Where do you host your model? I am looking around on where I can deploy one with...

wongarsu · on Aug 15, 2023

The easy answer here would be either pure CPU at Hetzner (e.g. a 24 core i9 with 64GB RAM for €84/month) or GPU at lambdalabs (starting at $360/month). Or maybe vast.ai, if you find a trustworthy offering with good uptime.

Though GPU workloads are still a point where building your own server and running it from your basement or putting it in colo can be very attractive.

Mernit · on Aug 15, 2023

You could easily host your model on https://beam.cloud (I'm a founder). You just add a decorator to your existing Python code:

    from beam import App, Runtime

    app = App(name="gpu-app", runtime=Runtime(gpu="T4"))

    @app.rest_api()
    def inference():
        print("This is running on a GPU")

Then run beam deploy {your-app}.py and boom, it's running on the cloud

jokethrowaway · on Aug 15, 2023

An A10G for 1200$ per month will ruin me financially

coder543 · on Aug 16, 2023

I think the Beam website should be a lot clearer about how things work[0], but I think Beam is offering to bill you for your actual usage, in a serverless fashion. So, unless you're continuously running computations for the entire month, it won't cost $1200/mo.

If it works the way I think it does, it sounds appealing, but the GPUs also feel a bit small. The A10G only has 24GB of VRAM. They say they're planning to add an A100 option, but... only the 40GB model? Nvidia has offered an 80GB A100 for several years now, which seems like it would be far more useful for pushing the limits of today's 70B+ parameter models. Quantization can get a 70B parameter model running on less VRAM, but it's definitely a trade-off, and I'm not sure how the training side of things works with regards to quantized models.

Beam's focus on Python apps makes a lot of sense, but what if I want to run `llama.cpp`?

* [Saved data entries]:
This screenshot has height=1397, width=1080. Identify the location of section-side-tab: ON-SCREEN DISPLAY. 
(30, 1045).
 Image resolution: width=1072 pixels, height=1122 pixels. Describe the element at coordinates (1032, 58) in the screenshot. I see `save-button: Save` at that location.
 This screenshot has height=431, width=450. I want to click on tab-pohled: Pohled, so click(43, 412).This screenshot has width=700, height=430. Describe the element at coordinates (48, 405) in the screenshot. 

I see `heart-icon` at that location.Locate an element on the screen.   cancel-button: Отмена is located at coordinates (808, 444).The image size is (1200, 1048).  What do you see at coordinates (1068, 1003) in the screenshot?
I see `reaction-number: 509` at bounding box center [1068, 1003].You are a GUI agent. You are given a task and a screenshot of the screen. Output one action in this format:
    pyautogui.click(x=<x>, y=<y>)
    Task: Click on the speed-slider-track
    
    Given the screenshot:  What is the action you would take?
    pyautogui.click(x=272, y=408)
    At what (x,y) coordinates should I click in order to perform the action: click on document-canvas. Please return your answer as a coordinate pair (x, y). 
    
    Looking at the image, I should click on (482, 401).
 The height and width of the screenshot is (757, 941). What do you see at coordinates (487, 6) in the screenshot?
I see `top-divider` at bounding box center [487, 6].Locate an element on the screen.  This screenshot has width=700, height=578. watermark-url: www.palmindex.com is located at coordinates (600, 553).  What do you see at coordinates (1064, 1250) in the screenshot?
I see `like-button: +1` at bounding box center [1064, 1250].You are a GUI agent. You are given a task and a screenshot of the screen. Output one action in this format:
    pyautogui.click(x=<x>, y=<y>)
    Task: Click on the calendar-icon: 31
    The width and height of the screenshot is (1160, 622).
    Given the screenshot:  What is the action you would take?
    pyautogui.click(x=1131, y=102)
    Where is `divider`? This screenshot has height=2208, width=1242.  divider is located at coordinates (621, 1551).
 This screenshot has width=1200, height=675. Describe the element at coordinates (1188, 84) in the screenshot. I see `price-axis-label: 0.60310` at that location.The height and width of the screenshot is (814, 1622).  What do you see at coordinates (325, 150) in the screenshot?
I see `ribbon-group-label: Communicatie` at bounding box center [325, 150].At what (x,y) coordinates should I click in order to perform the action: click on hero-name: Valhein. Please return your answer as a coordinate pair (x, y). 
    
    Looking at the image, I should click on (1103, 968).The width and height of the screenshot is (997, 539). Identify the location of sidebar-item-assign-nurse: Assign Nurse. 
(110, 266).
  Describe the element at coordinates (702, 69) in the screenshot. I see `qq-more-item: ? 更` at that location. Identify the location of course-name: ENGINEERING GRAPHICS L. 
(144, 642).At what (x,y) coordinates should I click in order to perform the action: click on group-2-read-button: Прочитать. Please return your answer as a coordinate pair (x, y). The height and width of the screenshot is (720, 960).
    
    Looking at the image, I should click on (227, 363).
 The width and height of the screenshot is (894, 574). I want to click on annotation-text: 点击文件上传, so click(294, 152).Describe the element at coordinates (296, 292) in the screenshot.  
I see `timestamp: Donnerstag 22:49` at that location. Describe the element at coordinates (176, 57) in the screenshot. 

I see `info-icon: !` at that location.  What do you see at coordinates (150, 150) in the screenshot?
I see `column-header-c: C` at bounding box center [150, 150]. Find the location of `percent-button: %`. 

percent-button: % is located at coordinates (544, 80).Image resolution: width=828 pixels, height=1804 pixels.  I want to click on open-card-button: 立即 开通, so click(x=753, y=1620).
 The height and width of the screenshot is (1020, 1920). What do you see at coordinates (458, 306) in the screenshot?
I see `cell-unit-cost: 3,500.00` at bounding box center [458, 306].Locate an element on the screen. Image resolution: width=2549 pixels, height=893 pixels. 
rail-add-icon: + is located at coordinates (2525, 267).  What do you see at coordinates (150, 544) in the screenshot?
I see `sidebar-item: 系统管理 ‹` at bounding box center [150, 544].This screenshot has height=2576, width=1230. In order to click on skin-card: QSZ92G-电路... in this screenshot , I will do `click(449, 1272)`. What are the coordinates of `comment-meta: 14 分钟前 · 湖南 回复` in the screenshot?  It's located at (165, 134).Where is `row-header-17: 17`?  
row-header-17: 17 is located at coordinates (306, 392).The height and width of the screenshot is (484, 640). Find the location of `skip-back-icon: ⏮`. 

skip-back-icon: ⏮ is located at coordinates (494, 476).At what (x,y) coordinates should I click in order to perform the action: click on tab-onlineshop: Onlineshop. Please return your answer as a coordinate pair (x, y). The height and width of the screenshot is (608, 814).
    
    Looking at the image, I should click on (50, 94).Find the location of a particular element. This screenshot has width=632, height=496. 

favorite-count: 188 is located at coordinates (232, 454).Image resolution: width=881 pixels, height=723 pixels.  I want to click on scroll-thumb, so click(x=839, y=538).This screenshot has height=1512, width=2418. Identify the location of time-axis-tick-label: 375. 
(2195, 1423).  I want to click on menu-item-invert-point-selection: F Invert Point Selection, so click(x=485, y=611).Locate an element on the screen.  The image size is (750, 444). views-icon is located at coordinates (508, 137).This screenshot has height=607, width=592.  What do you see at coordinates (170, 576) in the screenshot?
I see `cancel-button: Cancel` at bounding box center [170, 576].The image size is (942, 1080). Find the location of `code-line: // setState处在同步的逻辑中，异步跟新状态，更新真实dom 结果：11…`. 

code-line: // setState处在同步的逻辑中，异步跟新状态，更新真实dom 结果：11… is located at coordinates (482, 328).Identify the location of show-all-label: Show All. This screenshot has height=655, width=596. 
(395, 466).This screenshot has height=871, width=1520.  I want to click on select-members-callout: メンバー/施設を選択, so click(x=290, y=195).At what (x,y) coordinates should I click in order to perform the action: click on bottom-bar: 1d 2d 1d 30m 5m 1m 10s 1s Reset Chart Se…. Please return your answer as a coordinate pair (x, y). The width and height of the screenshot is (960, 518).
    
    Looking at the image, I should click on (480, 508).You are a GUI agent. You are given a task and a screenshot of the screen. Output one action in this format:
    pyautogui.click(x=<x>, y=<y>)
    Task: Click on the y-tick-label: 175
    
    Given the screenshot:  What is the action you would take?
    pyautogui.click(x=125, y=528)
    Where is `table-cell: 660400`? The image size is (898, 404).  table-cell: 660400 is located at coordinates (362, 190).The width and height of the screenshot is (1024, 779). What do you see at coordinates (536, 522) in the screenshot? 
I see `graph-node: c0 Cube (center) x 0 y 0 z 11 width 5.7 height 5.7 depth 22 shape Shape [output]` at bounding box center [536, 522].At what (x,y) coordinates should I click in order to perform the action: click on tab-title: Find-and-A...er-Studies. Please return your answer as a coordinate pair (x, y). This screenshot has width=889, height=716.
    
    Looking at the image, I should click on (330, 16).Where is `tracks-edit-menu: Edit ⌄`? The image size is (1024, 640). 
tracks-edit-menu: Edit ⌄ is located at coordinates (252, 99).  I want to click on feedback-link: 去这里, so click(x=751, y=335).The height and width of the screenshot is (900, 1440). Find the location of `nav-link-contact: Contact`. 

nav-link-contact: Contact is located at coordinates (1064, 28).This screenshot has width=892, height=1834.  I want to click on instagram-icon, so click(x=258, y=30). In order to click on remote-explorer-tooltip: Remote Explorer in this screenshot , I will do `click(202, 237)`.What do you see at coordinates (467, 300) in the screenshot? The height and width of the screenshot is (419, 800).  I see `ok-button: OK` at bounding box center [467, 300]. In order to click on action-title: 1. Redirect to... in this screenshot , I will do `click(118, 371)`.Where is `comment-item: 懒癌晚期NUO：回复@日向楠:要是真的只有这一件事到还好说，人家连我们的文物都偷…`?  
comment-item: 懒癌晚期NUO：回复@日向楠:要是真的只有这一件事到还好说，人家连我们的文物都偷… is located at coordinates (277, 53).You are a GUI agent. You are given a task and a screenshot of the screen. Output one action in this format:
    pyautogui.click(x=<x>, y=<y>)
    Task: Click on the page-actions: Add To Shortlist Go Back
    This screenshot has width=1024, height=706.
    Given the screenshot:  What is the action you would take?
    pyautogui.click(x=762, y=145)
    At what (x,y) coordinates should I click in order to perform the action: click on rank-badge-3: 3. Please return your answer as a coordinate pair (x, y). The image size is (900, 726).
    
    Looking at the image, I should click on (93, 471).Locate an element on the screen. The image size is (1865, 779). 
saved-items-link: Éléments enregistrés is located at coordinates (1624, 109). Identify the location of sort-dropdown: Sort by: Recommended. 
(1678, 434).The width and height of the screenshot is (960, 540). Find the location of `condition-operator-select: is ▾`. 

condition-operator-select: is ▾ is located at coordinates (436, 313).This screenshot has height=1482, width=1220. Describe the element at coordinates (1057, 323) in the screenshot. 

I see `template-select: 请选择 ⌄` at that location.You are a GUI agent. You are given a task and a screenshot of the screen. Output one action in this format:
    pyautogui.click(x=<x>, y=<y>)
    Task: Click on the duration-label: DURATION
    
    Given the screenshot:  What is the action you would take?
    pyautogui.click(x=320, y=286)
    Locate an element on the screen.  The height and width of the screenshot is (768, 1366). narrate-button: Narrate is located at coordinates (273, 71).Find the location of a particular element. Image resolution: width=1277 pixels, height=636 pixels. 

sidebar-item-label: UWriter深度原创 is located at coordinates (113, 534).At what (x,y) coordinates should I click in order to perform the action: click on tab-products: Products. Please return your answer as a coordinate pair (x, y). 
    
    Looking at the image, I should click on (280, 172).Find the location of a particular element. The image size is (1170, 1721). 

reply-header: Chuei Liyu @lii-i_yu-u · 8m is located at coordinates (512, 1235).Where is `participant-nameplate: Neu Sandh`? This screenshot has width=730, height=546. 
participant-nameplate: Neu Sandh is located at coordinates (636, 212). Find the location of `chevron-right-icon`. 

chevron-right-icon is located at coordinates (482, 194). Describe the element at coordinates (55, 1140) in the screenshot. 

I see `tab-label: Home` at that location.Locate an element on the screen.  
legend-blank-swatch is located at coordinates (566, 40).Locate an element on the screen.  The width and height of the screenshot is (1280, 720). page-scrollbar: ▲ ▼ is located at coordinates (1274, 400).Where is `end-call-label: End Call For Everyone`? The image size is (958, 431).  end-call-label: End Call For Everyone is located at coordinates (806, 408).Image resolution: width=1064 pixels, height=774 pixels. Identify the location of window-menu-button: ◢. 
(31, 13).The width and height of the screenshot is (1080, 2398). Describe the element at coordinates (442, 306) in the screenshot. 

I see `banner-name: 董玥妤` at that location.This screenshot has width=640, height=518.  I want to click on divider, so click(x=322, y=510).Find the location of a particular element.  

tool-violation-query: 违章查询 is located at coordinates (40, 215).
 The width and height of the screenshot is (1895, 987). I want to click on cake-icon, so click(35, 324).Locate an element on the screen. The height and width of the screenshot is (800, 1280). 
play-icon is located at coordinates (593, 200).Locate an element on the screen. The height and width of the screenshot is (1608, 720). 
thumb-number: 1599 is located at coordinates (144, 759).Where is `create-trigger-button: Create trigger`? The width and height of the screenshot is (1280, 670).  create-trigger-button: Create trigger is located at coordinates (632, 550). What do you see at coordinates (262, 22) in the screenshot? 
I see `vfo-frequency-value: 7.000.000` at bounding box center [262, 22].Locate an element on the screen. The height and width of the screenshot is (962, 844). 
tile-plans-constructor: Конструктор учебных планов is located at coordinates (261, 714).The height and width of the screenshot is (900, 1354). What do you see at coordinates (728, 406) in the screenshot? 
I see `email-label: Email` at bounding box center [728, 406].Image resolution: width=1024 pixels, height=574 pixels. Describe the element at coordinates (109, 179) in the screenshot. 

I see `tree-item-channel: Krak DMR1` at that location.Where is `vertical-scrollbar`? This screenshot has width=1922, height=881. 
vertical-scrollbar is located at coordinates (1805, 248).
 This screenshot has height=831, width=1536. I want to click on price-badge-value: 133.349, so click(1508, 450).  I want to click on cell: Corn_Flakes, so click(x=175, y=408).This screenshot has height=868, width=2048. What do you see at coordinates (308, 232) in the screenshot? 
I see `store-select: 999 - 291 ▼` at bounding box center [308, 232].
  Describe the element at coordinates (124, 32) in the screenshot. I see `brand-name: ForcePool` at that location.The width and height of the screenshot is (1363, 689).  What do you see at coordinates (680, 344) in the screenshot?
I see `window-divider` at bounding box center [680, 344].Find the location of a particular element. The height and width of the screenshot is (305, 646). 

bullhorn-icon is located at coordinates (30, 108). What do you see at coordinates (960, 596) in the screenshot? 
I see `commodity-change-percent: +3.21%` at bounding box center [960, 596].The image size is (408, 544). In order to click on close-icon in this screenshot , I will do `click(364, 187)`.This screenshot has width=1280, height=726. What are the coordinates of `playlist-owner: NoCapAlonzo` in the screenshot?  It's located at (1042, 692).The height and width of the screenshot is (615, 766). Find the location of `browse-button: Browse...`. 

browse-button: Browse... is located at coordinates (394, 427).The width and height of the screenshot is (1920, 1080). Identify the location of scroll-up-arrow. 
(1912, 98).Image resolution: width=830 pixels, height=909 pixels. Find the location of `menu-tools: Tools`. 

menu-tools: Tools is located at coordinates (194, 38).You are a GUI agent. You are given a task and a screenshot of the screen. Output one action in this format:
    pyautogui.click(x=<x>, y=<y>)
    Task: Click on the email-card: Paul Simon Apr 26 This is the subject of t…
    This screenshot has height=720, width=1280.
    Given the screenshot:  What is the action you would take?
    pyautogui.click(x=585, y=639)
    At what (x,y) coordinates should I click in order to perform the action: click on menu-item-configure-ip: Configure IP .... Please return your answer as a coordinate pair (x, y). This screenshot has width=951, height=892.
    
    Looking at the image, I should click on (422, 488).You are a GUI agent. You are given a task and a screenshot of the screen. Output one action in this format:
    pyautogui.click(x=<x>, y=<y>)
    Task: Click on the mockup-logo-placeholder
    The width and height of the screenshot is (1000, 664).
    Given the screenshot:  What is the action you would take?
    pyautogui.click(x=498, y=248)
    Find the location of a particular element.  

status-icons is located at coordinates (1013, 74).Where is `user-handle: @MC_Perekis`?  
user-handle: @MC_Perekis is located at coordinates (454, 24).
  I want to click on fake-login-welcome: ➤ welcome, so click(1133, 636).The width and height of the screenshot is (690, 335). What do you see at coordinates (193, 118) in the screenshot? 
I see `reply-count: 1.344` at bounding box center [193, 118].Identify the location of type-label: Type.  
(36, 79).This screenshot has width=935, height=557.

* [ASSIGNED TASK 1]: Retype everything in the model hosting thread from "wongarsu · on" down to "with good uptime.".
* [ASSIGNED TASK 2]: Write what comes next in the thread about hosting a model, picking up after its last sentence.

* [RESPONSE AREA 1]:
wongarsu · on Aug 15, 2023

The easy answer here would be either pure CPU at Hetzner (e.g. a 24 core i9 with 64GB RAM for €84/month) or GPU at lambdalabs (starting at $360/month). Or maybe vast.ai, if you find a trustworthy offering with good uptime.

* [RESPONSE AREA 2]:
Anyways, Beam is obviously a very small team, so they can't solve every problem for every person.

[0]: what is the "time to idle" for serverless functions? is it instant? "Pay for what you use, down to the second" sounds good in theory, but AWS also uses per-second billing on tons of stuff... EC2 instances don't just stop billing you when they go idle, though, you have to manually shut them down and start them up. So, making the lifecycle clearer would be great. Even a quick example of how you would be billed might be helpful.

bananapub · on Aug 15, 2023

why did you decide to make such a bad pitch for your product like this?

jokethrowaway · on Aug 15, 2023

I found gpu-mart.com but haven't tested yet.

An A4000 for 139$ x 12 is not terrible

waffletower · on Aug 16, 2023

Last year I did invest in a dual RTX 3090 Ryzen self-build tower. It runs fairly cool in the basement. So I literally self-host. I am confident that I have or soon will reach the cheaper to self host point of the cost curve, particularly as the two GPUs see very consistent use.

raihansaputra · on Aug 16, 2023

what are you consistently using it for?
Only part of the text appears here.